Men neemt een zonderling geval. Zonderlinge gevallen zijn er genoeg te bedenken. Men dialogiseert het zonderlinge geval en let er op dat de menschen altijd iets anders zeggen dan wat wij verwachten dat zij zeggen zullen. Dan heeft men een ‘eenacter’, dan wordt men vergeleken met Arthur Schnitzler en gespeeld door het gezelschap van Willem Rooyaards. Dat zou allemaal niet zoo heel erg zijn als de men die eenacters schrijft nu ook den vindingsrijkdom, den bitteren geest van Arthur Schnitzler heeft. De jonge schrijfster van deze ‘Grillen’ heeft noch vindingsrijkdom, noch geest. Zij heeft zelfs geen goeden smaak.

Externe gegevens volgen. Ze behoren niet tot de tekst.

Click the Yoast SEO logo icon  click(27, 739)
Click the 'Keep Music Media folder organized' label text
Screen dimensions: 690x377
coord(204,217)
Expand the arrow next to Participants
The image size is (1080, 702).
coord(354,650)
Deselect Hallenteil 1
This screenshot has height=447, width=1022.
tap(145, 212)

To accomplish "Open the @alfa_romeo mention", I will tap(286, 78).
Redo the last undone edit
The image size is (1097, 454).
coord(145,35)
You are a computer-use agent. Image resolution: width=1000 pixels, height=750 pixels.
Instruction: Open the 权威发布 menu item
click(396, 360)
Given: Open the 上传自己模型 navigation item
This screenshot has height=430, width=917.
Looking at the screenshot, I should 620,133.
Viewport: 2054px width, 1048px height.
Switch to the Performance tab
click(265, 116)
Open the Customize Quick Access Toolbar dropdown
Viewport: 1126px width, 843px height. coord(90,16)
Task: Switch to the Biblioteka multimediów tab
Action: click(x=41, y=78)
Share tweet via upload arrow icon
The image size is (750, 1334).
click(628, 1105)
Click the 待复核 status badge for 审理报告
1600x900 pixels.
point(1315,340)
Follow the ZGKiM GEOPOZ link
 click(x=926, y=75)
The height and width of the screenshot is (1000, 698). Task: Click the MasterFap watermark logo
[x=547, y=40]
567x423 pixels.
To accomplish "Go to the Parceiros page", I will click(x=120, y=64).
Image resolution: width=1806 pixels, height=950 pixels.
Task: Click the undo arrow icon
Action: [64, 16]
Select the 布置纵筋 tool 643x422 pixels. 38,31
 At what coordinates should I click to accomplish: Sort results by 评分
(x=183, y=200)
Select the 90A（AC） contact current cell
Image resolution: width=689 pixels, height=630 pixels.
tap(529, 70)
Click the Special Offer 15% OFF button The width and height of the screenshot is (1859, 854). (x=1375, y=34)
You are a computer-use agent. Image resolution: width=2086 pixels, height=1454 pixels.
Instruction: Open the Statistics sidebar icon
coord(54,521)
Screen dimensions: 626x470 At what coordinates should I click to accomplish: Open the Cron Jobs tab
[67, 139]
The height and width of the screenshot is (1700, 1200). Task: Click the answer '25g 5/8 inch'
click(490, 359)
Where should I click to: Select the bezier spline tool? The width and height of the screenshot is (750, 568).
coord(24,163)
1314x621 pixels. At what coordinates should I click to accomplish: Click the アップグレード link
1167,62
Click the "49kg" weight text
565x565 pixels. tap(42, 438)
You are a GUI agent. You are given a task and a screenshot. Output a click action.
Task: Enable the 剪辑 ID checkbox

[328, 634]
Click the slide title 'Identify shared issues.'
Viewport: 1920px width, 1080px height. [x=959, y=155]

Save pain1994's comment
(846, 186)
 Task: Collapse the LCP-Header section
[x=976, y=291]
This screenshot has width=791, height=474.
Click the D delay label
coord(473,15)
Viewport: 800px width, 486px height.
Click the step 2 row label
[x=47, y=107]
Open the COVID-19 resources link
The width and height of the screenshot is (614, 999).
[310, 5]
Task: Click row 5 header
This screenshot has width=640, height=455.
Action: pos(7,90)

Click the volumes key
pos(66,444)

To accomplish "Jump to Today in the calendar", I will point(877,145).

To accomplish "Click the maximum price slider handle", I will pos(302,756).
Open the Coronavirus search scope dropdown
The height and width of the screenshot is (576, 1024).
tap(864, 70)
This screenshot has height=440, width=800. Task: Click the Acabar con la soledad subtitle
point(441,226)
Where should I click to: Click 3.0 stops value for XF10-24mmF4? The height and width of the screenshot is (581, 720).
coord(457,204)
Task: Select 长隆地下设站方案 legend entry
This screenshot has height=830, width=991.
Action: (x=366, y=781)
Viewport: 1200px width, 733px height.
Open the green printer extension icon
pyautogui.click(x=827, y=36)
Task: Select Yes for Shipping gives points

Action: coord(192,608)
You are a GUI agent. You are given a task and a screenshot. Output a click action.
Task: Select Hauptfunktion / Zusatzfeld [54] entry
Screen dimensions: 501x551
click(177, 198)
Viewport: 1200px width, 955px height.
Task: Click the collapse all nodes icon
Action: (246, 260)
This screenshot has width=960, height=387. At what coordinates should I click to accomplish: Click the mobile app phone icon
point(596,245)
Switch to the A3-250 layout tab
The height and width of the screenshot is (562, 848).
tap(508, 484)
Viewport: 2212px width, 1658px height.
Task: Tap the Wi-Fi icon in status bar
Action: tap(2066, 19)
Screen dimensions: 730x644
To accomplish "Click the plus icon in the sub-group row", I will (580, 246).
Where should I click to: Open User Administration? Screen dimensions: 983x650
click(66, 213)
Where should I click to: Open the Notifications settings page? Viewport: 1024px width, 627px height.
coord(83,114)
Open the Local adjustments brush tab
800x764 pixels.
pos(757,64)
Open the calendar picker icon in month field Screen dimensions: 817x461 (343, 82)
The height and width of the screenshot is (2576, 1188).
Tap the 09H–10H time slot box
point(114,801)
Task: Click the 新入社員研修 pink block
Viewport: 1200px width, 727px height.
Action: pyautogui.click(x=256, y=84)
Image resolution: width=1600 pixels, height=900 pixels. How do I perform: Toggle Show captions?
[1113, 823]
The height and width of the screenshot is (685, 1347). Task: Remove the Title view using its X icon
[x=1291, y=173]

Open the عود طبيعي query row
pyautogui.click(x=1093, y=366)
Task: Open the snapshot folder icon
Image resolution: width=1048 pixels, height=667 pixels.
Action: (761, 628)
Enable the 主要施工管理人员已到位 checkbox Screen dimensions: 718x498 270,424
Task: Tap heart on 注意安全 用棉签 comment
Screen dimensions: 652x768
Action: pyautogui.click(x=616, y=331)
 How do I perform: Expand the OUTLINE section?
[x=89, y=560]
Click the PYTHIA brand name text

‘Oesters’ heet de eerste eenacter. Een getrouwde vrouw heeft een vriend. Zij wil zich van dien vriend scheiden. En noodigt hem op een afscheidssoupertje met oesters. Op het soupertje waar zij met elkander kennis maakten werden ook oesters geschaft. Ja, die oesters hebben altijd een groote rol gespeeld in de galante situaties, zooals een brave burgermans phantasie die alleen kan uitdenken. Op dit oestersoupertje noodigt de taktvolle en afscheidnemende gastvrouw ook haar, die opvolgster is bij den vriend. En dan keuvelen de dames wat met elkander in den trant van de guitige dialoogjes die wij altijd in het Algemeen-Geillustreerd Stuiversblad lezen onder het hoofd ‘Onder Vriendinnen’. Is dat Schnitzler? Maar dan toch bewerkt met het oog op den lezerskring die de rubriek ‘Onder Vriendinnen’ pleegt te verslinden.

De vriend gaat heen met de nieuwe vriendin. En mevrouw laat nieuwe oesters opdienen voor een nieuw soupertje met haar wettelijken echtgenoot. Zehier een zonderling geval, zooals men ze gaarne gebruikt voor de vervaardiging van eenacters.

Na deze uiterst kiesche situatie zijn we op het ergste voorbereid. En dat is noodig. Want ‘De Vaders’ is nog héél wat kiescher van voorstelling en gedachte.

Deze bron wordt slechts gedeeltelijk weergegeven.